A obra foi comissionada originalmente pela Jahmek Contemporary Art, em Luanda, mas foi elaborada em Amesterdão e apresentada pela primeira vez em Londres, sendo escolhida para ser inaugurada em Nova Iorque, Estados Unidos.

Foi nesse novo contexto que reencontrou uma frase marcante da infância, repetida pelo pai no início dos anos 2000, no apartamento em Luanda onde cresceu: “Este quarto parece uma república.” A expressão, usada para criticar a desordem no quarto dos filhos, atravessou gerações - foi dita pela avó ao pai, nos tempos conturbados da Primeira República portuguesa - e acabou por dar nome à sua primeira exposição individual num museu. Patente até 6 de outubro no MoMA PS1, em Nova Iorque, a mostra propõe um mergulho íntimo e político na forma como heranças familiares, memórias coloniais e objectos quotidianos moldam a resistência e a identidade.

O MoMA PS1 - um dos espaços de arte contemporânea mais importantes dos Estados Unidos, localizado no bairro de Long Island City, em Queens, Nova Iorque - promove a arte e os artistas na intersecção das questões sociais, culturais e políticas do nosso tempo. Ao proporcionar ao público autonomia, acesso ao conhecimento e um fórum para o debate público, o PS1 oferece, há mais de 40 anos, perspectivas sobre as diversas visões do mundo de artistas emergentes.

A artista conta que a expressão vem do hábito que o seu pai tinha de abrir a porta do quarto: “Quando entrava no nosso quarto, meu e dos meus irmãos, ele dizia esta frase porque o quarto estava sempre uma confusão e nós sabíamos que tínhamos de arrumá-lo.”

A artista conta que, em criança, não compreendia o significado da frase, mas que, com o tempo, começou a reflectir sobre ela. Foi então que, ao organizar o seu estúdio, encontrou um post-it onde, além da expressão, estava escrita a palavra “papá”. “Esta frase, antes de ser dita pelo meu pai, foi dita pela minha avó ao meu pai durante a infância dele, nos anos 50, porque, nos primeiros anos da República, o governo português era instável. Então essa frase vem daí”, explica a artista, ao revelar a origem do título da sua exposição.


A experiência no mercado do Kikolo, em Luanda, reforçou esse processo. Lá, Sandra Poulson observou adolescentes a esculpir logotipos corporativos em camas feitas por medida, marcas como Nike, Apple ou a Igreja Universal do Reino de Deus, usadas como “assinatura” dos jovens carpinteiros.

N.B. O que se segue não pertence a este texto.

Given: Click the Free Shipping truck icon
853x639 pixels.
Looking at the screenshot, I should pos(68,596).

A exposição é composta por peças/esculturas assembleares em que a mobília usada foi encontrada em Amsterdão, na rua, e, com a ajuda de amigos, conseguiu colocá-la no seu estúdio. “Eu coloquei as coisas no meu estúdio e pensei como é que eu me relacionava com aquilo, porque eu tinha em mente que aqueles objetos não me pertenciam”, conta.

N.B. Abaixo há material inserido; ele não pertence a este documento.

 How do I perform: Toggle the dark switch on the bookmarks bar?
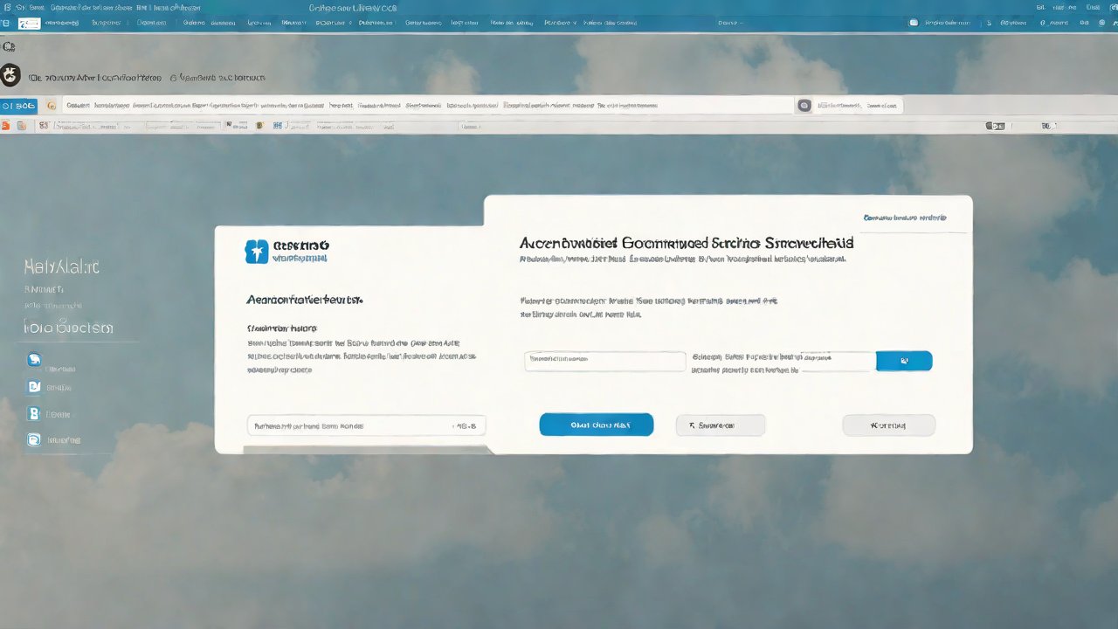coord(995,126)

Nesse processo de comunicar com as mobílias, visitou uma biblioteca de madeiras perto do seu estúdio e descobriu que, possivelmente, a origem da madeira era tropical: “Aquelas peças de mobiliário que eu achava não ter nada a ver comigo, afinal, algumas delas podiam ser originárias de Angola.”

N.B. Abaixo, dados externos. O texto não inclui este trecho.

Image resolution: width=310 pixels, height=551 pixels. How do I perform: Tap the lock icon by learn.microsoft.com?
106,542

Um dos trabalhos centrais da exposição é uma cama comprada a um casal de diplomatas norte-americanos, que alegadamente seria de madeira sólida americana. Ao desmontar o objecto, a artista descobre que é feito de madeira prensada, produzido na China. A sensação de engano leva-a a esculpir, na cabeceira da cama, o logótipo da União Europeia. “Quando eu me sinto enganada por aquela cama, eu sinto que é nela que deve conter outro engano”, diz, referindo-se ao logótipo da UE. A obra é ainda uma referência a uma t-shirt distribuída em 2013 a agricultores familiares de Cabinda, com o logótipo da UE em grande escala, bem como a enxadas e baldes com autocolantes europeus.

Sandra Poulson, cuja obra já passou pela Bienal de Veneza, pela Trienal de Sharjah e por diversas instituições culturais europeias, confirma-se como uma das vozes mais relevantes da nova geração de artistas africanos no pensamento descolonial. 

Com Este quarto parece uma república!, Sandra Poulson - que começa a afirmar-se como uma das importante voz da nova geração de artistas africanos - devolve-nos uma reflexão essencial: até que ponto temos consciência dos símbolos que nos habitam?